Na manhã desta sexta-feira (7) o deputado federal Marco Feliciano (PSC-SP) criticou partidos de esquerda dizendo que a intenção deles é “implantar o caos rumo ao totalitarismo”.

A declaração foi feita em sua conta oficial no Twitter, canal usado pelo parlamentar para opinar a respeito de diversos assuntos, falar sobre seus eventos e compartilhar informações que ele julga interessante aos seus mais de 279 mil seguidores.

Em nove tuites Feliciano falou sobre as tentativas dos esquerdistas em exterminar o sagrado e destruir instituições. “Para um esquerdista não existe pátria, existem apenas ele, seu umbigo e suas ‘causas’, pelas quais fará o ‘diabo’ até conquistá-la. Seus objetivos: exterminar o sagrado, destruir instituições, estimular brigas entre as classes e implantar o caos rumo ao totalitarismo”, escreveu.

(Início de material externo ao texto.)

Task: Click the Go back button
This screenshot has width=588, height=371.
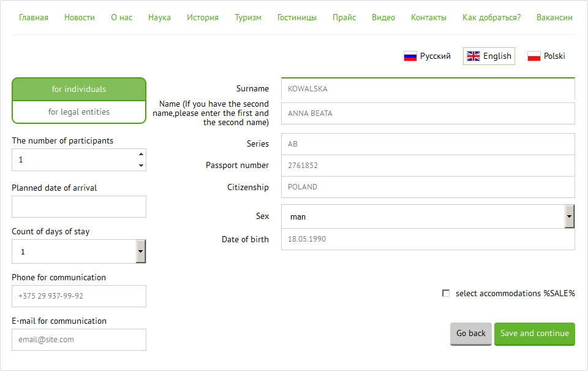Action: 470,334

Assuntos do momento como as manifestações populares, os “rolezinhos” feito por adolescentes e a recente polêmica envolvendo a jornalista Rachel Sheherazade também foram citados pelo deputado.

“À quem se opor: destruirão sua imagem e deturparão suas falas. Duvida? Veja o que o PSOL fez com @rachelsherazade e o PT com Ramona”, disse ele se referindo a médica cubana Ramona Rodriguez que resolveu se desligar do programa “Mais Médicos”.

“Das manifestações de Junho aos rolezinhos, um clima de instabilidade paira sobre o Brasil. Sociólogos e antropólogos não conseguem entender. O medo de perder as eleições faz a cúpula esquerdista acelerar seu projeto de engenharia social, os veículos de comunicação surtaram.”

Feliciano também cita outros problemas do país e terminando citando Platão e Sófocles. “O auto índice de analfabetos funcionais, o colapso na saúde, o emburrecimento escolar e a idiotização das massas via mídias sociais…a violência urbana, a desmoralização da policia, a sociedade desarmada, a quase inexistente forças armadas abrem caminho para o desespero. Os valores inexistem, o moral virou piada de boteco, a corrupção, o silêncio das igrejas, pavimentam o caminho do regime de exceção. Platão disse: É a pátria que nos gera, nos alimenta e nos EDUCA e Sófocles acrescenta: É a pátria que nos MANTEM. Desperta Brasil!”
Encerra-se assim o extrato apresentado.